Most of us have looked at many hundreds of diamonds under the microscope and probably don’t need much help recognizing inclusions. There are specific types of inclusions and inclusion assemblages that have never been found in a laboratory-grown diamond; therefore, if you find any of them, you’re not looking at a synthetic diamond. One of the easiest to recognize as a signpost is a colourless crystal. A garnet crystal is also an indicator of natural origin. On the other hand, black granular inclusions or feathers are not necessarily indicative of natural origin.
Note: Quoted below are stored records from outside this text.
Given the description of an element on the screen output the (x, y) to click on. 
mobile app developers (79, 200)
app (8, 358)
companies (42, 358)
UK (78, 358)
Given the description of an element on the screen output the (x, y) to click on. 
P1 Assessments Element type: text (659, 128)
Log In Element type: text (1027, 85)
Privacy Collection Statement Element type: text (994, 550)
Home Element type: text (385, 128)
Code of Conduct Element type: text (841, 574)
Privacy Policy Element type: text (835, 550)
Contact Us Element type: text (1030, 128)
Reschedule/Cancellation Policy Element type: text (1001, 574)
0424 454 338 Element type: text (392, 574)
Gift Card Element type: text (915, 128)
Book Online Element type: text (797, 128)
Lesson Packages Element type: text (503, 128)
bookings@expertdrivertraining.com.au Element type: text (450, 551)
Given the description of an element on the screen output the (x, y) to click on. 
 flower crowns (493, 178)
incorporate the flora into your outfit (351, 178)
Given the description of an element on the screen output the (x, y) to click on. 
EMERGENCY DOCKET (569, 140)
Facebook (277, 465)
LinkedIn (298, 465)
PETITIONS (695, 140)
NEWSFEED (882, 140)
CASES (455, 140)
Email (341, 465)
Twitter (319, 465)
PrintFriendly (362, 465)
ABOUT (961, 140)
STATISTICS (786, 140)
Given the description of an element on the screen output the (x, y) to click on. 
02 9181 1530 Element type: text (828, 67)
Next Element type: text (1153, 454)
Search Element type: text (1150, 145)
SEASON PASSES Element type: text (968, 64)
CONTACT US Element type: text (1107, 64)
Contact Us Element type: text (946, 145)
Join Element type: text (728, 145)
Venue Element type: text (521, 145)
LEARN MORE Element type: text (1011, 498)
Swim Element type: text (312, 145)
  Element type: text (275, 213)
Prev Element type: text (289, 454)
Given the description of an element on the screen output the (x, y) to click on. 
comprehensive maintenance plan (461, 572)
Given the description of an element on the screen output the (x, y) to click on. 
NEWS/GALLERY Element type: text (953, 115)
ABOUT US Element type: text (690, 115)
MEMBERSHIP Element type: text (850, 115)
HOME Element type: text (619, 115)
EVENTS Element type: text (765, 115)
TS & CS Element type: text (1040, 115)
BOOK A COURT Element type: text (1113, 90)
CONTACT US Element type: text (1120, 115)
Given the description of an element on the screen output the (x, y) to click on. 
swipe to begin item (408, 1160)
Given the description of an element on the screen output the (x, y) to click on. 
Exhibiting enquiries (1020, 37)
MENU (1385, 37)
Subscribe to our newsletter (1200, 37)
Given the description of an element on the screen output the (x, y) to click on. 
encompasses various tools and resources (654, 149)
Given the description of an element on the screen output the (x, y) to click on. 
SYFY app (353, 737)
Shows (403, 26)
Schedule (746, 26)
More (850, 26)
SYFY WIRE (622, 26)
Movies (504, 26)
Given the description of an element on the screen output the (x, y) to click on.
While you’ve got your microscope handy, pull out your polarizing filters and check for the presence and appearance of any ‘strain’ or anomalous double refraction (ADR). Virtually all natural and some synthetic diamonds indicate ADR to a certain extent when examined between crossed polarizers. It is a very good idea to become familiar with the patterns found in known natural diamonds, since these can be a strong indicator of origin. Technically, they’re actually an indicator of the forces at work when the diamond formed and can also be useful in determining the diamond type. A contributor to this magazine, Branko Deljanin, along with Dusan Simic, has developed a half-day class on using crossed polarizing filters to identify diamond types and synthetic diamonds. This is the sort of educational offering that is essential to help us hone the skills we’re going to need to remain a viable part of the industry.
Still using the microscope, another important growth characteristic to check when examining fancy-coloured diamonds is the grain pattern and the colour zoning. HPHT synthetic diamonds can sometimes show very specific boxy grain patterns and distinctive colour zoning. The use of a light-diffusing filter can sometimes make these subtle features easier to see.